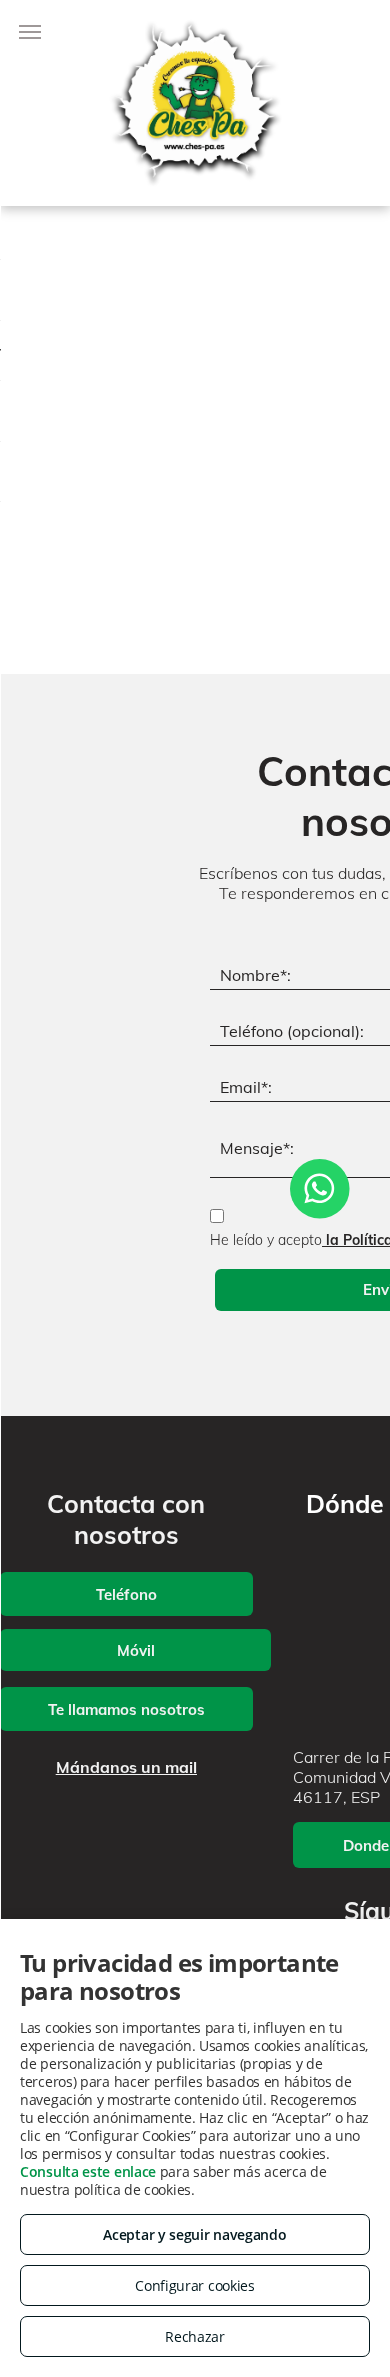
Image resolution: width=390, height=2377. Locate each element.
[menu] (30, 32)
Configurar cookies (195, 2285)
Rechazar (195, 2336)
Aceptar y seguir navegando (194, 2234)
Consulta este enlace (88, 2171)
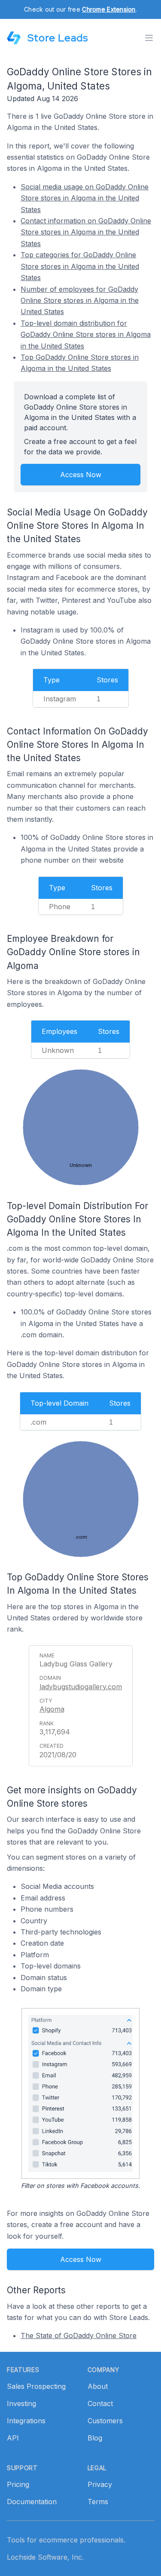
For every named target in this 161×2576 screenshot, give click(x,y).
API (13, 2438)
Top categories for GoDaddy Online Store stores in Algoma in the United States (80, 266)
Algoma (51, 1709)
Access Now (80, 474)
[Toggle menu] (149, 37)
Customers (105, 2420)
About (98, 2386)
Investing (21, 2403)
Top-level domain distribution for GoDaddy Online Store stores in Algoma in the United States (86, 334)
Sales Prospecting (36, 2386)
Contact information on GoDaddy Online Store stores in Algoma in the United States (86, 232)
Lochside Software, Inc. (45, 2557)
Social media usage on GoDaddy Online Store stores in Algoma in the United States (85, 198)
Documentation (32, 2501)
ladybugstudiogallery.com (80, 1686)
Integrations (26, 2420)
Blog (95, 2438)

★ ★ ★

◆ The task
With pictures removed, write out exactly each line of the entries from the first through the line that holds "Social media usage".

◆ Solution
Image resolution: width=390, height=2377. Locate each element.
[menu] (30, 32)
Configurar cookies (195, 2285)
Rechazar (195, 2336)
Aceptar y seguir navegando (194, 2234)
Consulta este enlace (88, 2171)
For every named target in this 161×2576 screenshot, give click(x,y).
API (13, 2438)
Top categories for GoDaddy Online Store stores in Algoma in the United States (80, 266)
Algoma (51, 1709)
Access Now (80, 474)
[Toggle menu] (149, 37)
Customers (105, 2420)
About (98, 2386)
Investing (21, 2403)
Top-level domain distribution for GoDaddy Online Store stores in Algoma in the United States (86, 334)
Sales Prospecting (36, 2386)
Contact information on GoDaddy Online Store stores in Algoma in the United States (86, 232)
Lochside Software, Inc. (45, 2557)
Social media usage on GoDaddy Online Store stores in Algoma in the United States (85, 198)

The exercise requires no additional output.